PROMESSE DE RÉDUCTION DES PRIX ET DE L'ÉNERGIE

Trump a annoncé qu'il prévoyait de réduire radicalement les prix de l'alimentation et de l'énergie en augmentant la production énergétique. « Nous allons faire baisser les prix et vous verrez des réductions de prix assez sévères », a déclaré Trump, soulignant son objectif de faire baisser notamment les prix des denrées alimentaires.

IL A CIBLÉ L'ADMINISTRATION BIDEN

Trump a ciblé les stratégies de politique étrangère de Biden, affirmant qu'il avait échoué dans les crises en Afghanistan, en Syrie et en Ukraine. Prétendant que le retrait chaotique de Biden d'Afghanistan avait enhardi la Russie, Trump a déclaré : « Maintenant, le monde est en feu. »

LE GROENLAND ET LE CANAL DE PANAMA

Dans son discours de victoire après avoir remporté l'élection, Trump, qui a déclaré « Je ne déclencherai pas de guerres, je mettrai fin aux guerres », a réitéré son objectif de contrôler à la fois le canal de Panama et le Groenland. Trump a exprimé pour la première fois ouvertement l'idée de recourir à la force militaire pour atteindre ces objectifs.

Interrogé sur le fait de savoir s'il choisirait la « contrainte militaire ou économique » pour assurer le contrôle du canal de Panama et du Groenland, Trump a répondu : « Non, je ne peux vous donner aucune garantie sur ces deux sujets. Cependant, je peux dire ceci : nous en avons besoin pour la sécurité économique. »

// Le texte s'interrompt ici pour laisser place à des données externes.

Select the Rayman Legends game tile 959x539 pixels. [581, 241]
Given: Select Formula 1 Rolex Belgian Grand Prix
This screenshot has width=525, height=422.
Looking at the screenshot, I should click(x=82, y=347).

Évoquant ses plans pour reprendre le contrôle du canal de Panama, Trump a critiqué l'ancien président Jimmy Carter, déclarant : « Le canal de Panama est une honte. Jimmy Carter a donné le canal pour 1 dollar pour les rendre heureux. » Trump a affirmé que la décision de Carter de céder le canal de Panama était une perte majeure pour les États-Unis et a soutenu la nécessité de reprendre le contrôle du canal. Le gouvernement panaméen avait précédemment rejeté cette proposition.

DÉCLARATION SUR LE CANADA

Lorsqu'on a demandé à Trump, qui a affirmé que le Canada devrait être un État des États-Unis, s'il envisageait d'utiliser la force militaire contre le Canada, il a répondu : « Non, la puissance économique », critiquant les dépenses des États-Unis pour les produits canadiens et le soutien militaire apporté au Canada, l'un des alliés les plus proches du pays.

Trump a également déclaré que les alliés de l'OTAN devraient consacrer 5 % de leur produit intérieur brut aux dépenses de défense.